§ What you need to do
From the data below, please reproduce exactly everything from the line that contains "Image resolution: width=680" down to the line that contains "Instruction: Zoom out on the map", with both ends included.

━━ Source material ━━

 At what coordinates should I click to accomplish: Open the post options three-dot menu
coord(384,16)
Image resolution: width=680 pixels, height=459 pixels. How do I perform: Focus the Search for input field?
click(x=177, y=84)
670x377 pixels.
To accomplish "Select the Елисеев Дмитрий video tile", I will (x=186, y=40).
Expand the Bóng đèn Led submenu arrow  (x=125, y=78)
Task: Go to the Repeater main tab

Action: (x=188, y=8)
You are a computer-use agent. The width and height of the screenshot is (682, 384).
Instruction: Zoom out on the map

━━━
━━ Source material ━━

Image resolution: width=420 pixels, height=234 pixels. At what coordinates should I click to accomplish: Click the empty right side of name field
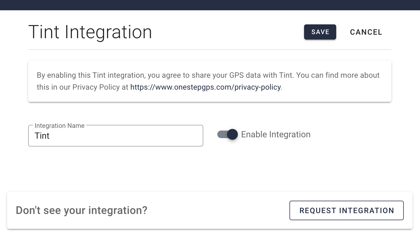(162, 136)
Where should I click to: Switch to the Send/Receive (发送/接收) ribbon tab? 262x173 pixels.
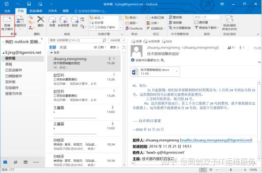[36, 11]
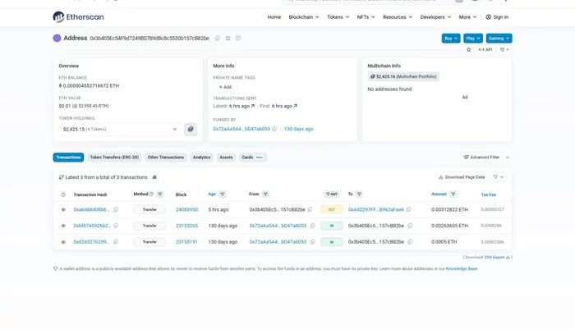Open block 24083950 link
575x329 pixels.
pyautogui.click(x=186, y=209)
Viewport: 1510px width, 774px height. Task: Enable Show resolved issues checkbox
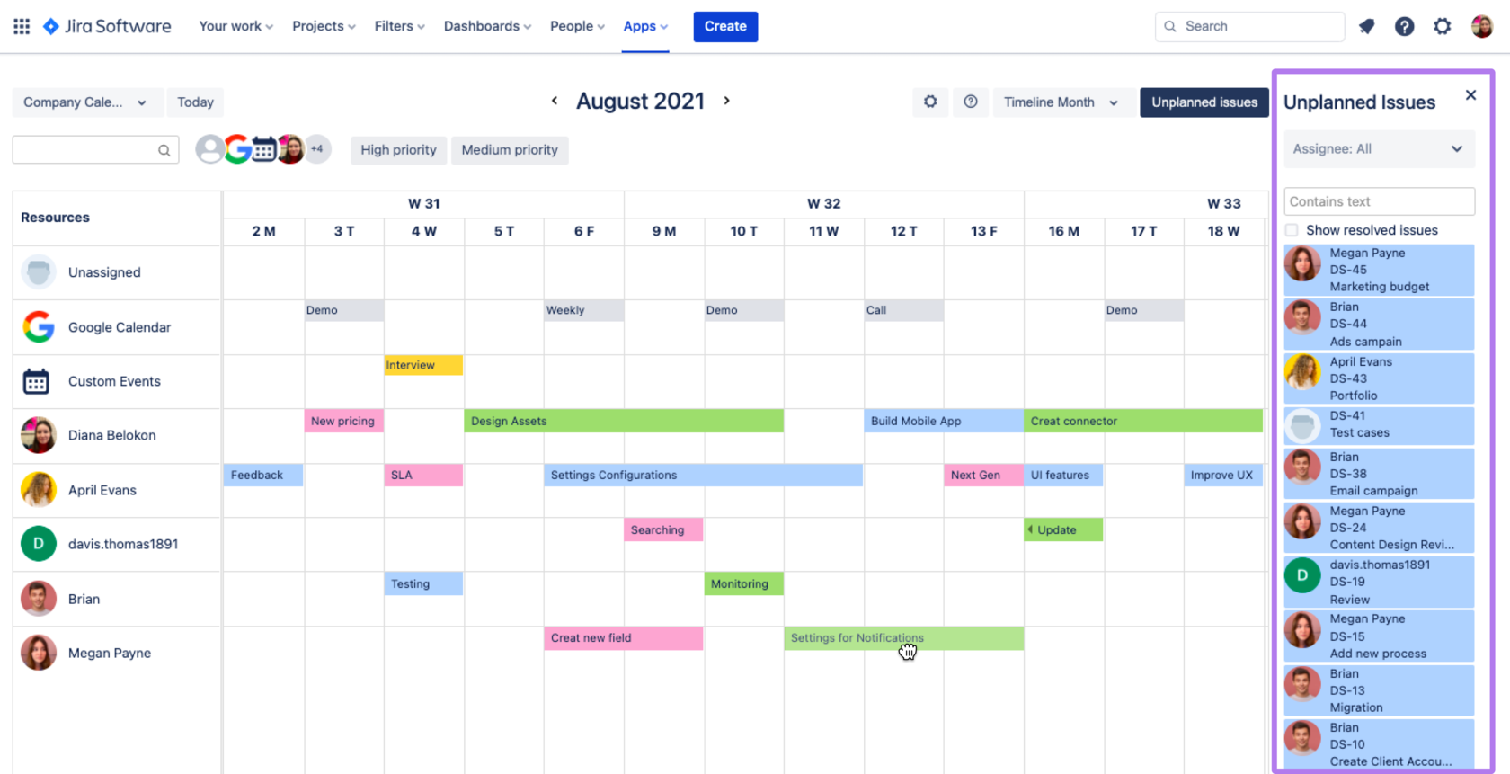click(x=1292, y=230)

━━━
━━ Source material ━━

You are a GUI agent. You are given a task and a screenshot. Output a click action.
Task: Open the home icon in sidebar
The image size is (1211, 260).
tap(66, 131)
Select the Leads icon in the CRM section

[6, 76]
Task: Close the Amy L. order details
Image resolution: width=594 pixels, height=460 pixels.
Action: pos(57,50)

━━━

§ Answer section
Image resolution: width=680 pixels, height=459 pixels. How do I perform: Focus the Search for input field?
click(x=177, y=84)
670x377 pixels.
To accomplish "Select the Елисеев Дмитрий video tile", I will (x=186, y=40).
Expand the Bóng đèn Led submenu arrow  (x=125, y=78)
Task: Go to the Repeater main tab

Action: (x=188, y=8)
You are a computer-use agent. The width and height of the screenshot is (682, 384).
Instruction: Zoom out on the map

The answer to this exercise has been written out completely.